Brief 1:
In the opinion piece on quantity surveying, how many monoliths did Wessex man haul from a Welsh hillside?
Brief 2:
Pick up the opinion piece on quantity surveying after its final sentence and carry it forward.
[[ Excerpted passage open ]]
Second opinion That curious animal, the quantity surveyor, is endangered. It must find a new evolutionary niche to survive.

The construction industry has been around for a long time. Ever since Wessex man successfully hauled 36 monoliths from a Welsh hillside and assembled them into a Stone Age alarm clock on a patch north-east of Salisbury, construction has been a major employer, and has had a significant impact on the way we live.

And yet, in terms of the way we approach the task of building, curiously little has changed. The first architect contributed to the Greek Empire, and the term “civil” engineer dates from medieval times to distinguish the role from a military engineer. Institutions for architects, engineers (in all their guises) and quantity surveyors have collectively been around for more than 1000 years. These construction professionals have proved a hardy strain, well adapted to the environment in which they work.

Contractors, too, have been around for a very long time, albeit surviving a number of mutations in the process: from the serfs who shifted stone for their Saxon lords to the masons who crafted the great cathedrals, the railwaymen who tamed the wildernesses, right up to the specialist contractors, construction managers and management contractors of today. Builders have successfully evolved and proliferated to fill a changing need. But what of another species – the quantity surveyor?

A well known figure at Slough Estates – one of our more enlightened clients – is fond of saying that he would welcome a virus that wiped out quantity surveyors. The root of this vehement dislike appears to be the argument that they add nothing to the construction process – given a client to commission a building and a design team to deliver that building, why should a breed that has little to do with either be the one to say how much it will cost? Now, don’t get me wrong, some of my best friends are QSs, but I can see his point. The days of “surveying quantities” are fast disappearing. And it seems that the traditional QS is disappearing, too.

Does this mean that we will be drying a tear over the grave marked “RIP Quantity Surveying, 1792-2000”? I think the rumours of the profession’s demise have been exaggerated; 126-page bills of quantity may be a thing of the past and specialist measurement skills are becoming increasingly redundant, but there is still a place for a cost expert on the team.

Will we soon be drying a tear over a grave marked “RIP Quantity Surveying, 1792-2000”?
[[ Excerpted passage closed ]]
[[ Data open ]]
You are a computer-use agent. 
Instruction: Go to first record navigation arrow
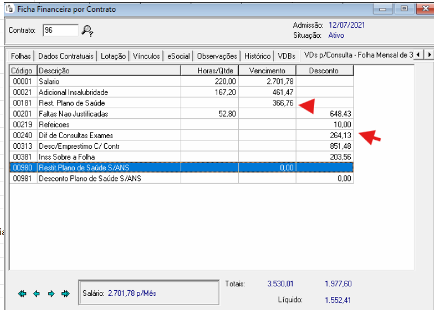(x=22, y=293)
[[ Data closed ]]
Expected answer 1:
36

Expected answer 2:
The difficulty is perhaps the transitional period, as QSs move away from the passive role of receiving a complete design to measure and bill towards a more active position within the design team. There is no doubt that experienced QSs bring a valuable talent to the design process – they can advise instantly on the relative costs of options under consideration and point out possible constructional difficulties.

Yet this requires confidence, dynamic involvement and a willingness to be put on the spot – qualities not often associated with the pin-striped QS stereotype. The complacent “give me a drawing to measure” attitude is the cause of endless frustration among designers. In these days of fast-track projects and ever more demanding clients, there is simply not time to draw every option to a level of detail where an estimator can count the bolts to build up a price.

Many QS practices have already evolved, reinventing themselves as cost consultants or construction cost advisers, or diversifying to become project managers, construction managers or total service providers offering “professional management services to the industry” – not a word about cost in there at all.

Is the profession in danger of evolving too far? If all surveyors metamorphose into general managers, who will give informed advice on cost issues? One answer may be to rely on contractors for prices – after all, they are the ones who are really in touch with costs, so their advice must be more current and more reliable. This is laudable up to a point, but contractors may not be equipped to give cost advice at the very early stages of a project, nor may it be appropriate for them to be establishing cost plans on behalf of clients.